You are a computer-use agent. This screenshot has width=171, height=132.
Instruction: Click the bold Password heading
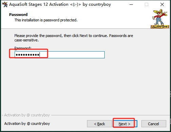point(18,15)
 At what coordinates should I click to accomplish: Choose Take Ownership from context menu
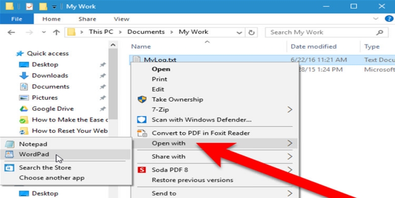click(176, 99)
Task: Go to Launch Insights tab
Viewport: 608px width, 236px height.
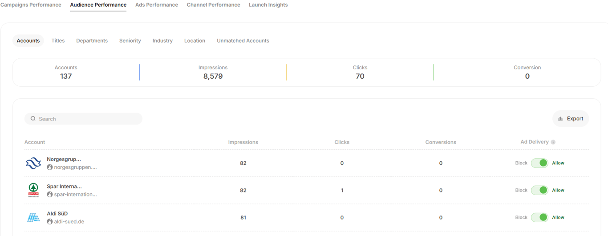Action: click(268, 5)
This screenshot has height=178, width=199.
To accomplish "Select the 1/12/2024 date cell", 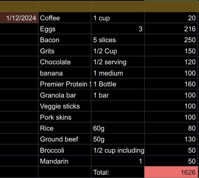I will click(x=19, y=18).
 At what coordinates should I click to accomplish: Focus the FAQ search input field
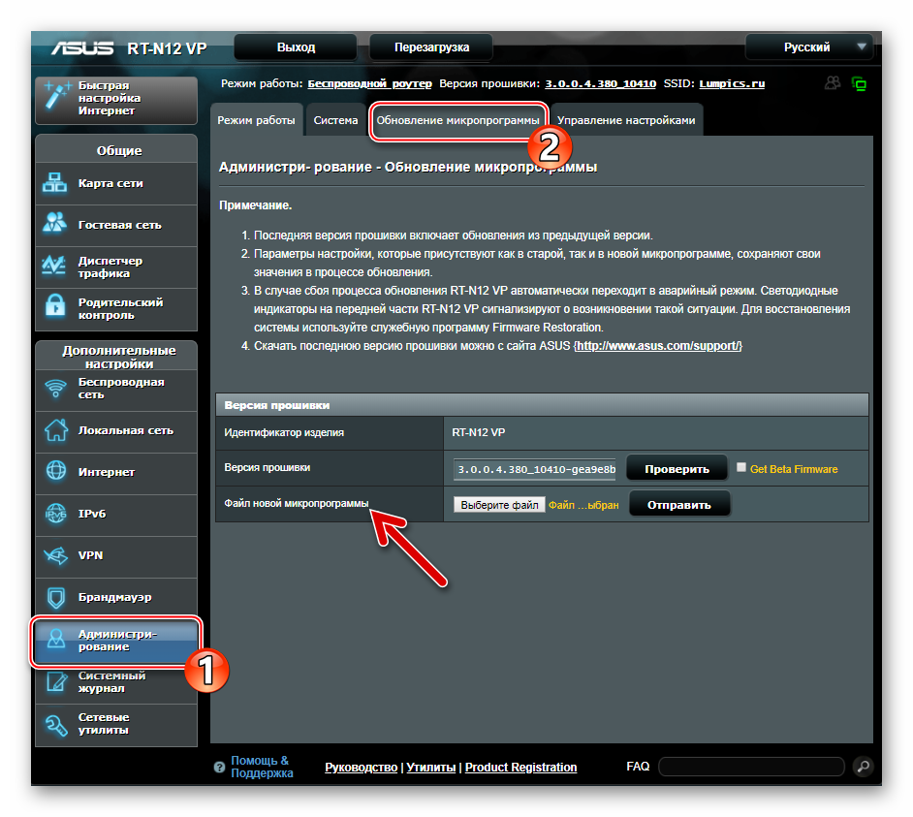click(x=751, y=767)
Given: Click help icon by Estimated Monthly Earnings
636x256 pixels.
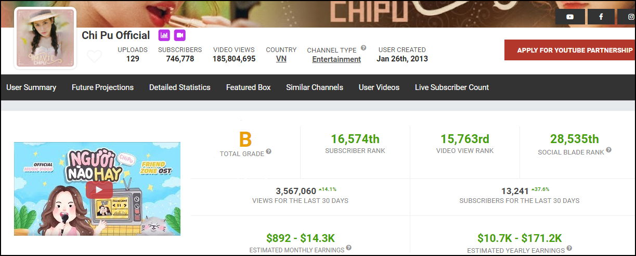Looking at the screenshot, I should tap(348, 248).
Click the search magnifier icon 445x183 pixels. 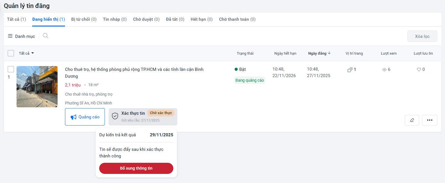click(x=45, y=36)
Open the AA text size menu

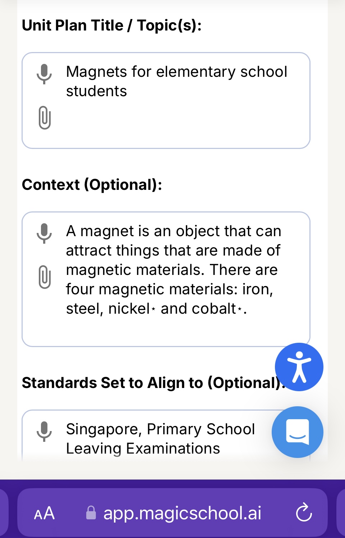coord(44,513)
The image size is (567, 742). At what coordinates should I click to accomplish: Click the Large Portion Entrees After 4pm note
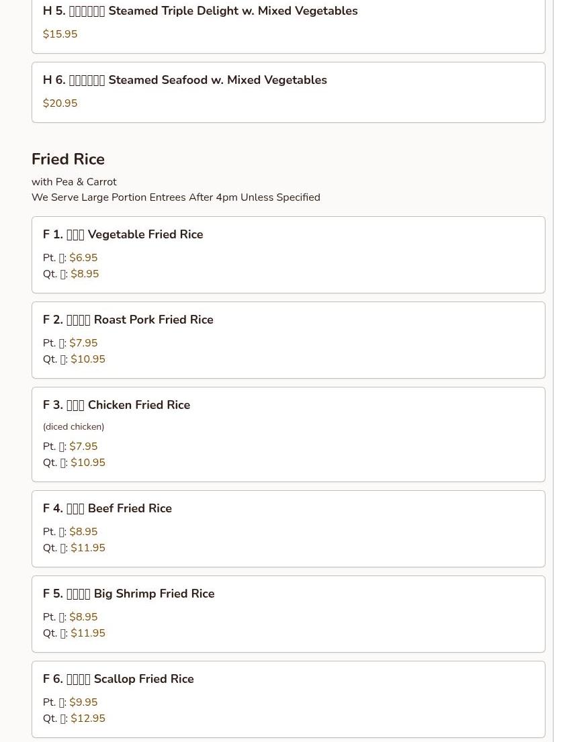pyautogui.click(x=176, y=197)
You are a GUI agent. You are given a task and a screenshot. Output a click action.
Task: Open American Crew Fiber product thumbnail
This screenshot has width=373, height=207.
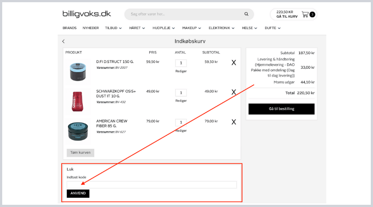coord(78,130)
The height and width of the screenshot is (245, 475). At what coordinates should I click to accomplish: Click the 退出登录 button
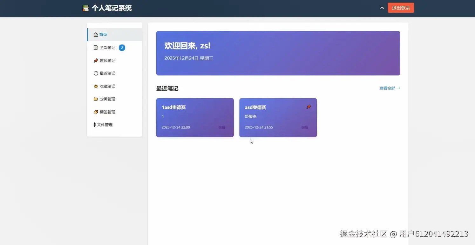point(401,8)
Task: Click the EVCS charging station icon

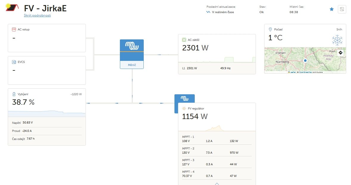Action: click(13, 62)
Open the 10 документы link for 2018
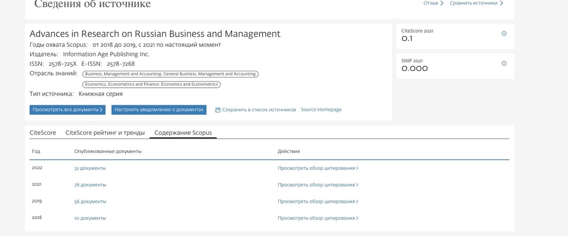The image size is (568, 243). [90, 218]
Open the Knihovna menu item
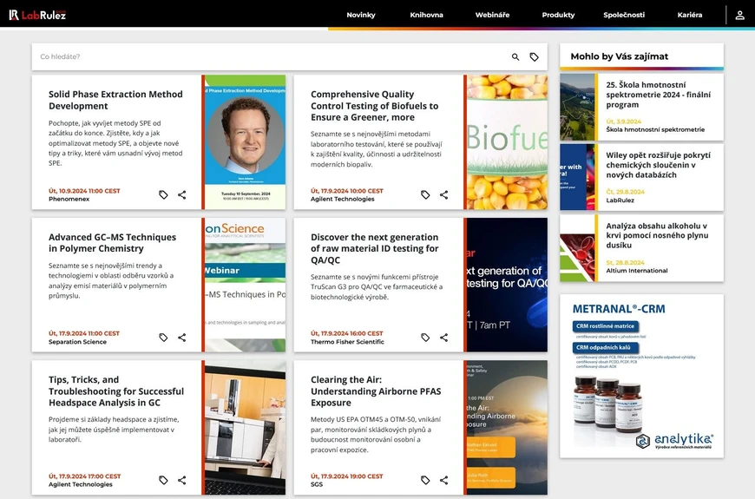The width and height of the screenshot is (755, 499). point(426,15)
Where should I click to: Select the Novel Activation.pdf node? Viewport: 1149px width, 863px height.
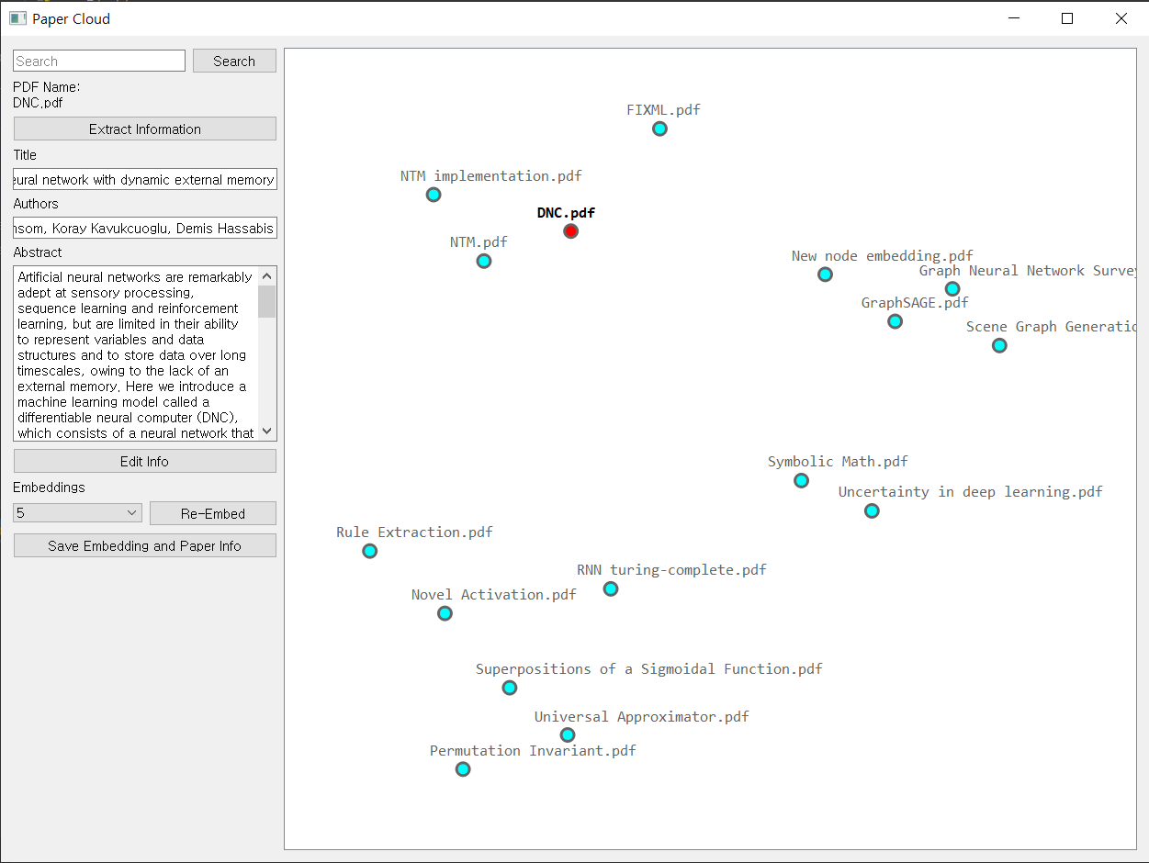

■ **Action item**
Leave out the pictures and repeat exactly the lines from the one containing "Task: Open American" through the last line of the entries.

■ **Result of this exercise**
Task: Open American Crew Fiber product thumbnail
This screenshot has width=373, height=207.
coord(78,130)
The height and width of the screenshot is (245, 475). At what coordinates should I click to accomplish: Click the 退出登录 button
point(401,8)
Task: Click the EVCS charging station icon

Action: click(13, 62)
Open the 10 документы link for 2018
The image size is (568, 243). [90, 218]
Open the Knihovna menu item
The width and height of the screenshot is (755, 499). point(426,15)
Where should I click to: Select the Novel Activation.pdf node? Viewport: 1149px width, 863px height.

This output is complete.